Some studies have reported the prevalence of uncontrolled asthma in the range of 40% to 60%. A recent study found that 53% of patients in 12 pulmonary clinics and 12 allergy clinics had asthma that was not well controlled, but no physician wants to think about the possibility that half of their patients have uncontrolled asthma, Oppenheimer said.
The consequences of uncontrolled asthma include increased risk of exacerbations, worse health-related quality of life, and increased health care utilization and costs. A 2019 study estimated that indirect and direct costs will approach about $1 trillion over the next 20 years, he said.
Asthma has many differences in phenotype, age of onset, triggers, pathobiology, severity, presence of chronic airway obstruction, and disease course. Yet current clinical guidelines don’t lay out a path by phenotype.
Instead, Oppenheimer noted, “our approach is, when somebody has severe uncontrolled asthma, we throw the kitchen sink at them, correct? We just keep escalating medicines more and more and more. And what's disturbing is we often don't discontinue medicines that are ineffective and each one of them cost more and more money.”
The first study to look at individual response to therapy, the Best Add-on Therapy Giving Effective Responses (BADGER) trial, was published in 2010. Investigators assessed the frequency of differential responses to 3 blinded step-up treatments in children who had uncontrolled asthma while receiving low-dose inhaled corticosteroids (ICS)—100 mcg of fluticasone twice daily—using a 3-way crossover design with a composite of outcomes (asthma exacerbations, asthma-control days, and forced expiratory volume in 1 second).

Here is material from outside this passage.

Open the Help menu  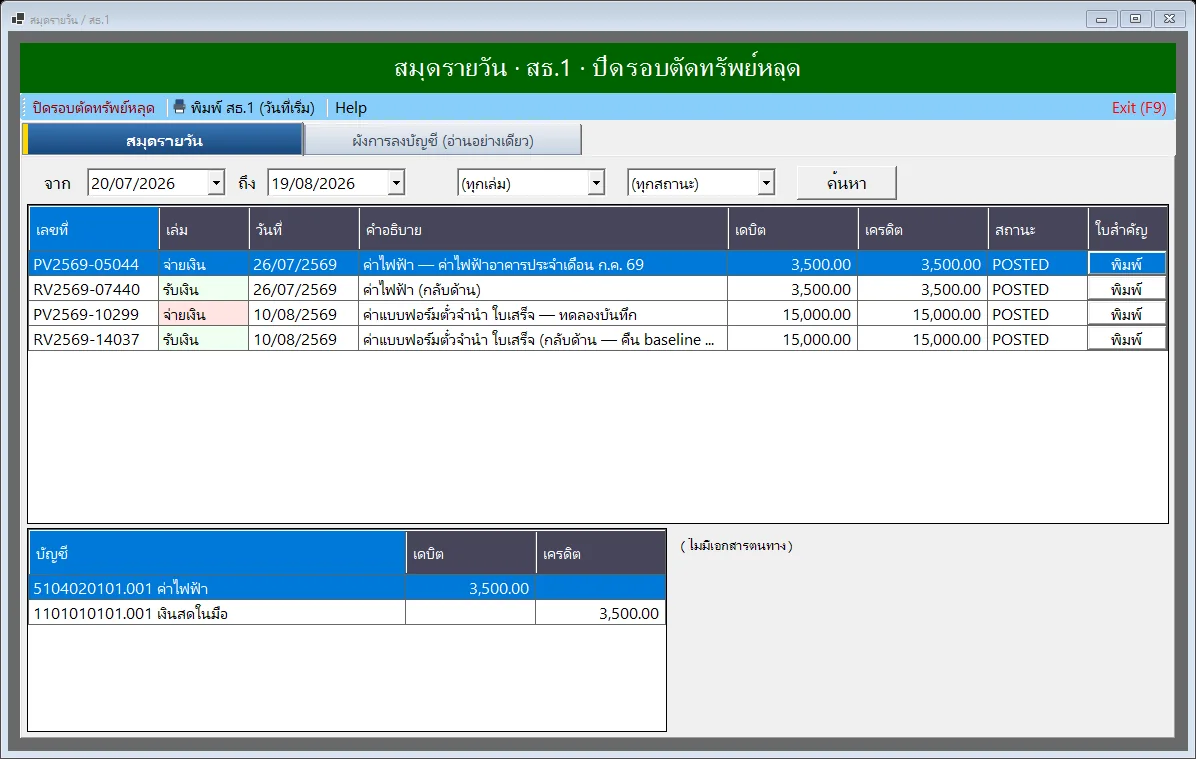351,108
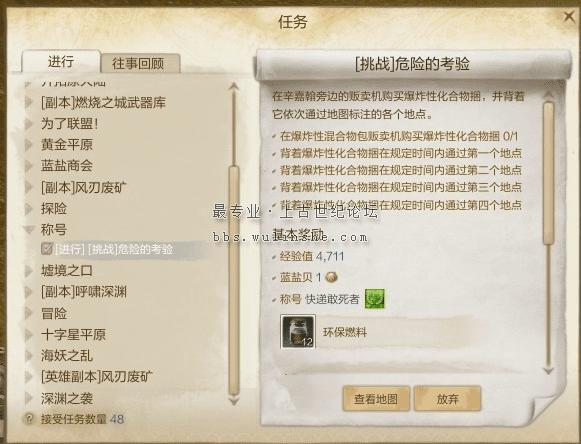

The blinded step-up therapies, in random order for 16 weeks, consisted of 250 mcg of fluticasone twice daily (ICS step-up), 100 mcg of fluticasone plus 50 mcg of a long-acting beta-agonist twice daily (LABA step-up), or 100 mcg of fluticasone twice daily plus 5 or 10 mg of a leukotriene-receptor antagonist daily (LTRA step-up).
A differential response occurred in 161 of 165 patients; the response to the LABA was most likely to be the best response, but patients also responded to other treatments as the best outcome. Higher scores on the Asthma Control Test predicted a better response to LABAs, as did White race, while Black patients were equally likely of having a best response to LABA or ICS step-up therapy and were least likely to have a best response to LTRA step-up therapy.
Eleven years after the study was published, Oppenheimer said, the field still does not know enough about which patient will respond to a particular therapy, or not.
“The elephant in the room is, we have to balance therapeutic costs with outcomes,” he said.
Referring to a 2019 paper looking at the cost-effectiveness of biologics for asthma that said prices would have to be reduced by 60%, Oppenheimer suggested that cost-effectiveness could be improved if providers knew in advance which patient would respond.
There are some clues to those questions in existing studies, he indicated; the reports delve into issues around adherence, including those with errors in using their current inhaled medications or not filling prescriptions; comorbidities, such as rhinitis; home administration of a biologic, since that is less expensive than administering in an office; and the timing of asthma flares, such as seasonal exacerbations in September, among other things.
Reference
Oppenheimer J. Economic outlook for biologics in asthma–are they cost-effective? Presented at: ACAAI 2021 Annual Scientific Meeting; November 4-8, 2021; New Orleans, LA.